## The problem:
The answer must consist of every line in the records below that contains the string "will".

⁂

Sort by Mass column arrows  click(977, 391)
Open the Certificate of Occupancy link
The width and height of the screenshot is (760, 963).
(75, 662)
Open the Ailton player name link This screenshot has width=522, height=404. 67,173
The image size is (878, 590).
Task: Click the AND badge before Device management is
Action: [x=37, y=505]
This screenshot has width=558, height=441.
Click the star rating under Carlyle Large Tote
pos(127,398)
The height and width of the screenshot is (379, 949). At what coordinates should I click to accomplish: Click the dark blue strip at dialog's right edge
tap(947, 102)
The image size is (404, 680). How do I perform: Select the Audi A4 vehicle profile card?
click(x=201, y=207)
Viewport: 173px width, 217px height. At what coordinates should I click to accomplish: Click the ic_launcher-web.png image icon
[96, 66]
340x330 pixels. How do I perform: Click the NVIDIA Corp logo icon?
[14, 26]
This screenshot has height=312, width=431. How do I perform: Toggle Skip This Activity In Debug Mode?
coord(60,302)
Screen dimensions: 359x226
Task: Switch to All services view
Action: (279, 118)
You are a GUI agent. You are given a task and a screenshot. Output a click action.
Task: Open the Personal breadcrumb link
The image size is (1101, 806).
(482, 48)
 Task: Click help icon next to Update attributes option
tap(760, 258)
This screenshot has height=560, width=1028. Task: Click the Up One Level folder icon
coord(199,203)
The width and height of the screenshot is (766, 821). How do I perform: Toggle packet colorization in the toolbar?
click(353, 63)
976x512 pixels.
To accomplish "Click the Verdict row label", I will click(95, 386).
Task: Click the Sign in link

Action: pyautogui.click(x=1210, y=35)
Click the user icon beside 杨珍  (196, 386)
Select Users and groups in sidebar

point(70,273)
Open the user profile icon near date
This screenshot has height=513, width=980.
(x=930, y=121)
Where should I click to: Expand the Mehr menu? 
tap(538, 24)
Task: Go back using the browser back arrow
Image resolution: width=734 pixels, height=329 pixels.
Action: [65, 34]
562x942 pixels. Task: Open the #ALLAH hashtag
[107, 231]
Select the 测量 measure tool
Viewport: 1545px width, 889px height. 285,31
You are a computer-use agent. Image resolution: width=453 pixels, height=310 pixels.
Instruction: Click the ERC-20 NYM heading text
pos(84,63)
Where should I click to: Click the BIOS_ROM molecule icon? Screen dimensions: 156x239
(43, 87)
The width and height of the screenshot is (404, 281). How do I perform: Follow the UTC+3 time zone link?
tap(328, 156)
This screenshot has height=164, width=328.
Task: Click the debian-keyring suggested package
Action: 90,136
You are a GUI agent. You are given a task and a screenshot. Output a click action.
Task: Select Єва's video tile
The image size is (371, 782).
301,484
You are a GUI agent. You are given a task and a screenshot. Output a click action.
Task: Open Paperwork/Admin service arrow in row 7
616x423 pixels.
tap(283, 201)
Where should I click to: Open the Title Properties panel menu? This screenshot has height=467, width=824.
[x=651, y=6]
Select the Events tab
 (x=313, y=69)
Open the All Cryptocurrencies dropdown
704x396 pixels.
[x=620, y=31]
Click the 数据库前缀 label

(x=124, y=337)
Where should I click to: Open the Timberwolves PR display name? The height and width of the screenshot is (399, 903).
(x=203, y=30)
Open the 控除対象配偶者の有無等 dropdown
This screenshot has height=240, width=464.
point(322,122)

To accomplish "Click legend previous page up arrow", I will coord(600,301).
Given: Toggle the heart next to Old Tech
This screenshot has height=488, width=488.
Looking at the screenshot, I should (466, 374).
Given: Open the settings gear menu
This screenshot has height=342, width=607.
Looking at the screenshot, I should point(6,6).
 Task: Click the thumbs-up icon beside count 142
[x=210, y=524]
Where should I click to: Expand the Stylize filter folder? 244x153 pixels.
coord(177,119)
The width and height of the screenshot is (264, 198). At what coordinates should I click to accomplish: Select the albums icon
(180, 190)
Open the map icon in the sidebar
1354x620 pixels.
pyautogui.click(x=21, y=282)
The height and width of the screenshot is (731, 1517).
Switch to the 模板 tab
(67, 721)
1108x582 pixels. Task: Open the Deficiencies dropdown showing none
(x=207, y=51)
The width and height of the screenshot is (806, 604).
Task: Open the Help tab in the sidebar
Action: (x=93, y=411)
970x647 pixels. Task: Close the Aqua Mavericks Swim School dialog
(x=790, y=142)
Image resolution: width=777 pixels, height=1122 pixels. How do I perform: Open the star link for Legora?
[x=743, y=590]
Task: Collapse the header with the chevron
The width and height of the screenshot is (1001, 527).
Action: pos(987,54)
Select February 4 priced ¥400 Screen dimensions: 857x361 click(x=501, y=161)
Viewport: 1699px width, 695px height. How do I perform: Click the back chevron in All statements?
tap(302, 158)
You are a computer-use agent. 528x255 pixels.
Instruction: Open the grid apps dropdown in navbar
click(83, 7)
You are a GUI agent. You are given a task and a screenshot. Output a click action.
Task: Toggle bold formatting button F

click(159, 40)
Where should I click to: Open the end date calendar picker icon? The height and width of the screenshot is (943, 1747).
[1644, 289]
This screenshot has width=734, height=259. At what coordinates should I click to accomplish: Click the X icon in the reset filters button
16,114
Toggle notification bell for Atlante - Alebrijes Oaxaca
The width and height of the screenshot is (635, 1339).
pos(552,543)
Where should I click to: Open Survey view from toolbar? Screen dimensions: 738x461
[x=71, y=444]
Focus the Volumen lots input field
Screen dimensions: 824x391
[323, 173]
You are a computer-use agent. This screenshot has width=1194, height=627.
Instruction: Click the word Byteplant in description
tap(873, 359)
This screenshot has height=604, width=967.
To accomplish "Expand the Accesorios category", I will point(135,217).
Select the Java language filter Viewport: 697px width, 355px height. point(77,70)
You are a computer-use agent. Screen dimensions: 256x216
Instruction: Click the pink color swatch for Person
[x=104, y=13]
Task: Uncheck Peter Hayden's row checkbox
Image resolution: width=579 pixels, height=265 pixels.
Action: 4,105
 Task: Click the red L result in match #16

⁂

## Solution to this exercise:
To accomplish "Click the Verdict row label", I will click(95, 386).
To accomplish "Click legend previous page up arrow", I will coord(600,301).
To accomplish "Expand the Accesorios category", I will point(135,217).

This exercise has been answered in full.